▸ **Records provided**

|---|

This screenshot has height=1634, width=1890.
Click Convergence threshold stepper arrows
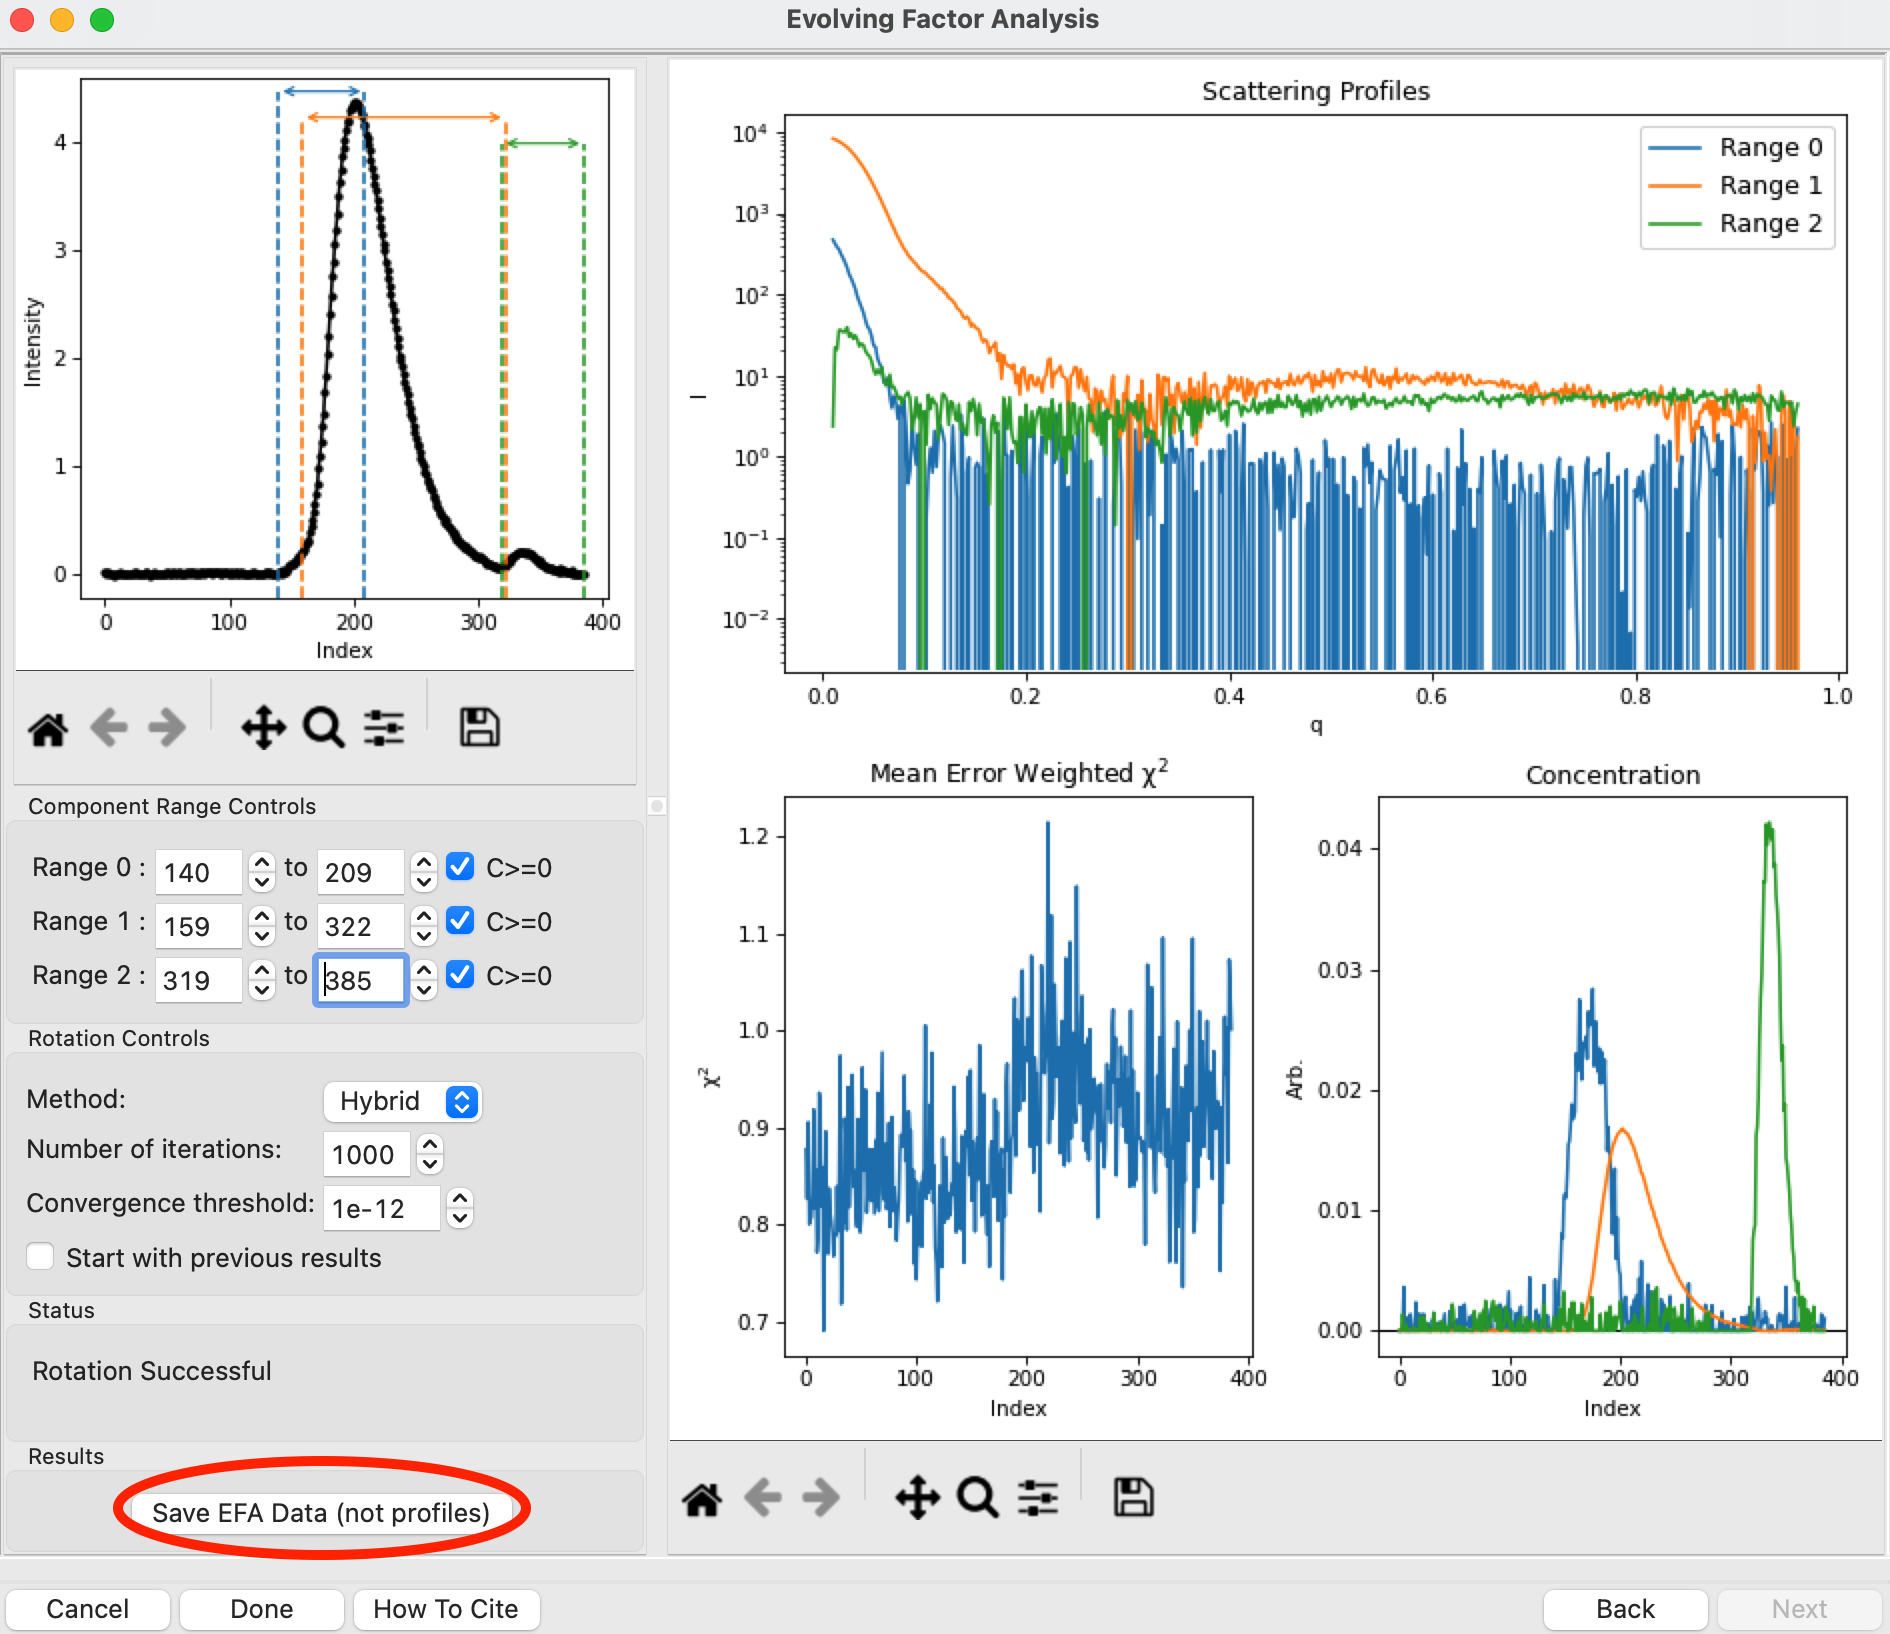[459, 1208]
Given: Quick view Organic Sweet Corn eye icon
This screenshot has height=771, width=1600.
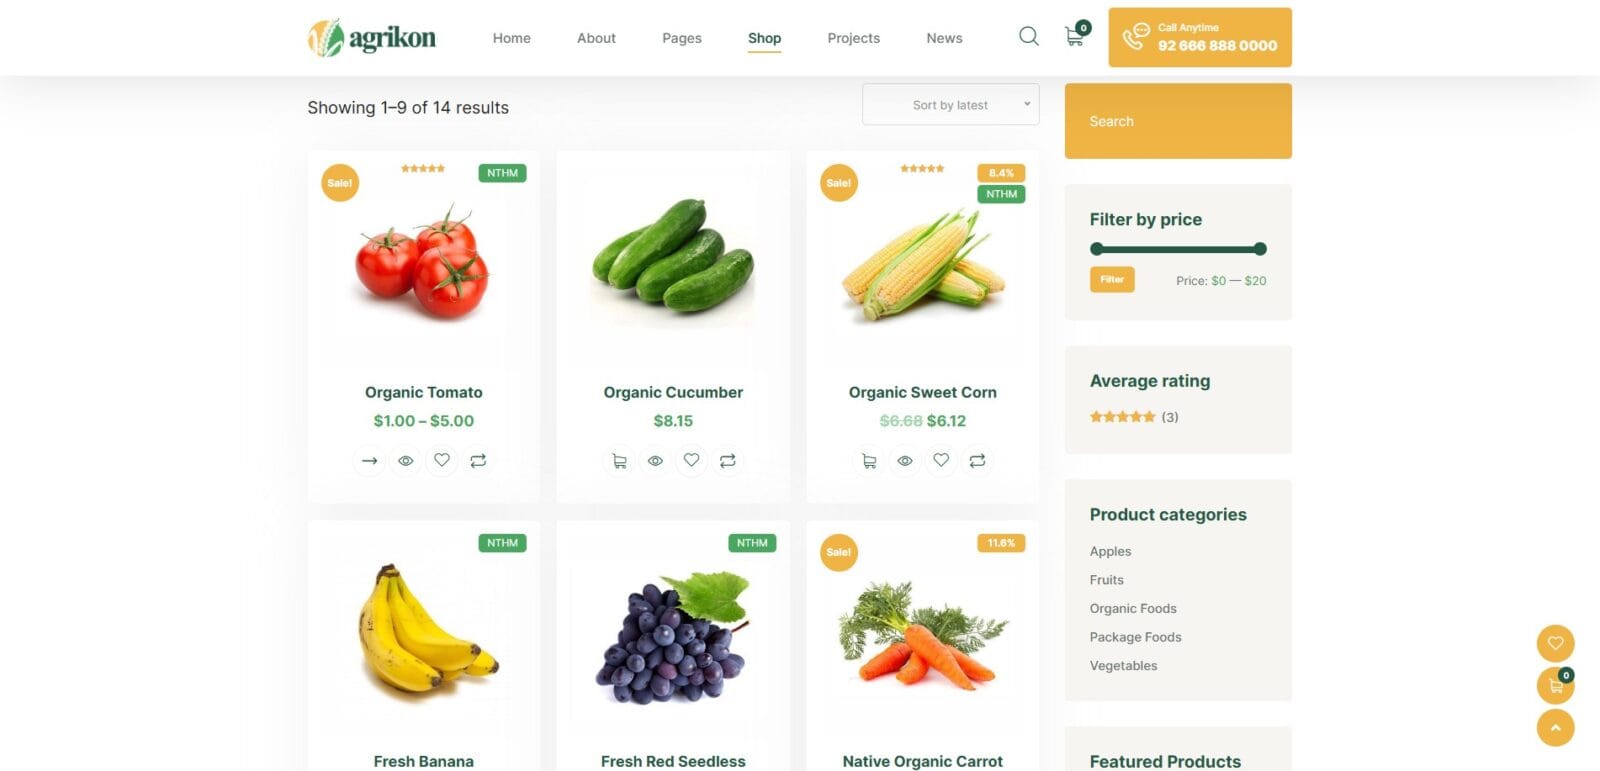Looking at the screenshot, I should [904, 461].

|---|

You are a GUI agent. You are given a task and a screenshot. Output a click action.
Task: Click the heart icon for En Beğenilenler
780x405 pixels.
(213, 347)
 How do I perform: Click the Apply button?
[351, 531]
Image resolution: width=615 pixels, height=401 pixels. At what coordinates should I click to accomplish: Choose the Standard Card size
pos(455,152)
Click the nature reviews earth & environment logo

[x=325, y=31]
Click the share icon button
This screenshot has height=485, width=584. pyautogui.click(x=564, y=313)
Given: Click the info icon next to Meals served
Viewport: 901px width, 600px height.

|---|

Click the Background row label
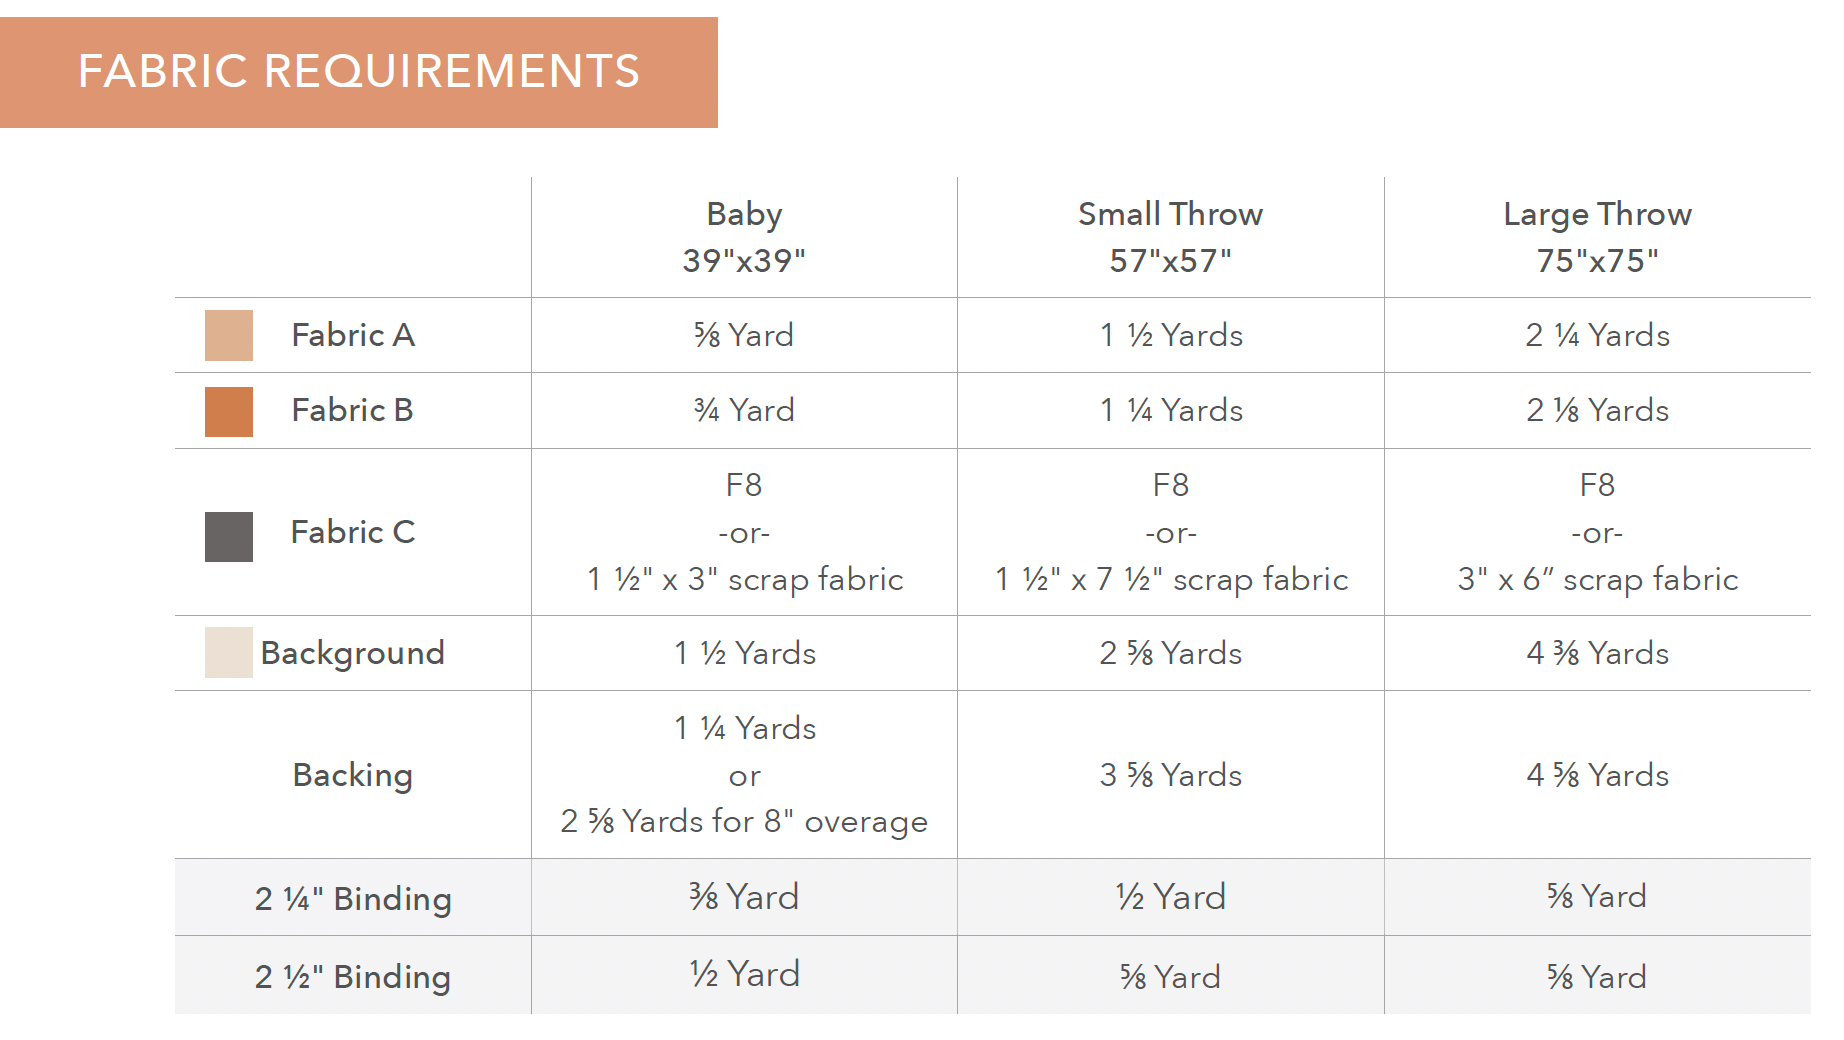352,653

|---|

▸ **What to do**
Extract exactly and only the lines above from the line containing "How do I perform: Click the Apply button?" through the line containing "Viewport: 901px width, 600px height.", both end lines included.

▸ **Solution**
 How do I perform: Click the Apply button?
[351, 531]
Image resolution: width=615 pixels, height=401 pixels. At what coordinates should I click to accomplish: Choose the Standard Card size
pos(455,152)
Click the nature reviews earth & environment logo

[x=325, y=31]
Click the share icon button
This screenshot has height=485, width=584. pyautogui.click(x=564, y=313)
Given: Click the info icon next to Meals served
Viewport: 901px width, 600px height.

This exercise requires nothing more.